Since then, both programs have been traveling in different directions. Maryland has had just two winning seasons over the past four years. Last year, the Terrapins lost 10 games for the first time, and one of their two wins was a close shave over division I-AA James Madison, 38-35 in overtime. Those circumstances have had many critics of the program calling for Friedgen's dismissal, and it's no secret he begins this season embattled after 10 years at his alma mater, even though he has guided the Terrapins to six bowl games.

Navy, meantime, has been enjoying prosperity unprecedented in school history. That run has included four straight seasons of at least eight wins, and last year's 10-4 record marked only the third time the Midshipmen have won that many games. Navy has played in a bowl game in each of the past four seasons, and Niumatalolo has coached three of them since taking over for Paul Johnson for the final game of 2007, when it lost to Utah in the Poinsettia Bowl.

"It's going to be a great atmosphere," said Niumatalolo, who was an assistant at Navy from 1995 to 1998 and later from 2002 to 2007 before inheriting the program from Johnson. "Last time we were there, we knew the stakes were high. It was like a bowl game, so we understand it's going to be the same thing.

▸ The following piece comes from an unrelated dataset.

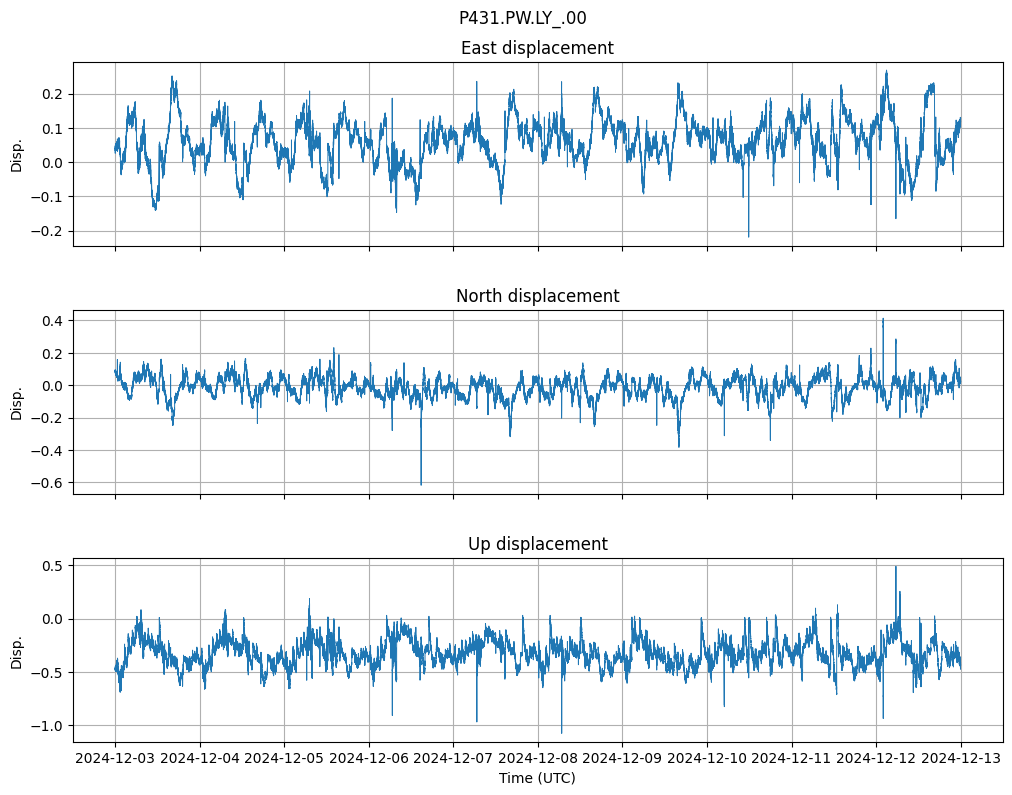Click the −1.0 tick on Up plot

We're really looking forward to it. It's going to be an exciting atmosphere."

Navy has plenty of reason to be optimistic for its first game and, for that matter, the entire season. The Midshipmen have back 14 starters from the team that walloped Missouri, 35-13, in the Texas Bowl, most notably quarterback Ricky Dobbs, who ran for 166 yards and three touchdowns on 30 carries in the victory. Dobbs set an NCAA record last year with 27 rushing touchdowns, the most by a quarterback in one season.

The Midshipmen have designs on more this season, including setting a school record for wins. With that could come an invitation to a BCS bowl game and legitimate recognition for Dobbs in the Heisman Trophy race.

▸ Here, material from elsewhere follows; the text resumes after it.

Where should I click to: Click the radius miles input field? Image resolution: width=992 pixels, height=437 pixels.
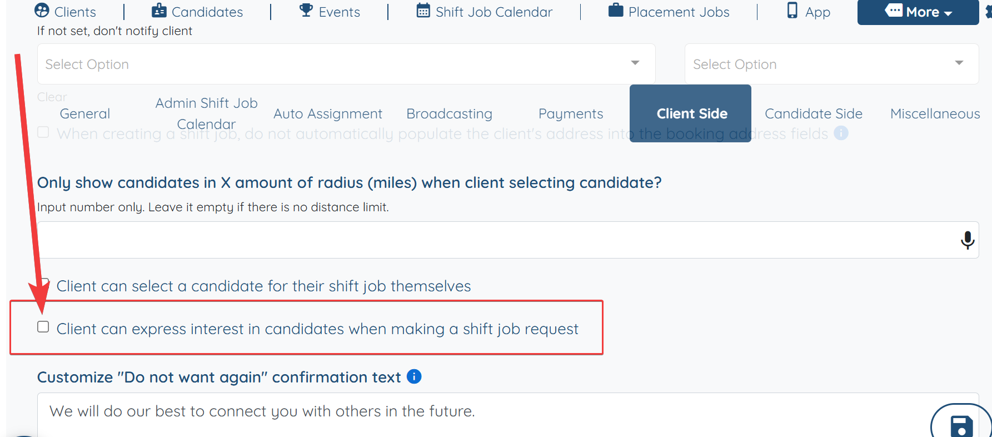pos(508,240)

"Ever since we came back from Christmas break, it's been all about Maryland," Navy senior left tackle Jeff Battapaglia said. "We're as excited as ever to play a big ACC school, get to be on ESPN and showcase our talent and make things work."

Maryland can only hope this season's opener doesn't match last season's debacle. The Terrapins lost to California, 52-13, for the second-worst margin of defeat since Friedgen became coach. It also was the worst season-opening loss for Maryland since 1892.

Now the Terrapins must be ready to defend Navy's triple-option offense, which finished fourth in the country in rushing last season after leading the nation an NCAA-record four consecutive years. Maryland second-year defensive coordinator Don Brown, however, does have experience against the option. When he was the head coach at Massachusetts, the Minutemen lost to Navy, 21-20, early in 2006. Massachusetts limited Navy to 289 total yards in that game.

"We have been looking at it for a long time, watching film all summer, and we've been going against it in camp," Maryland safety Kenny Tate said of the triple option. "That's been a great preparation for it, but I know it is going to be a lot faster during the game, but we are prepared, having watched it for so long."

Staff writer Eric Prisbell contributed to this report.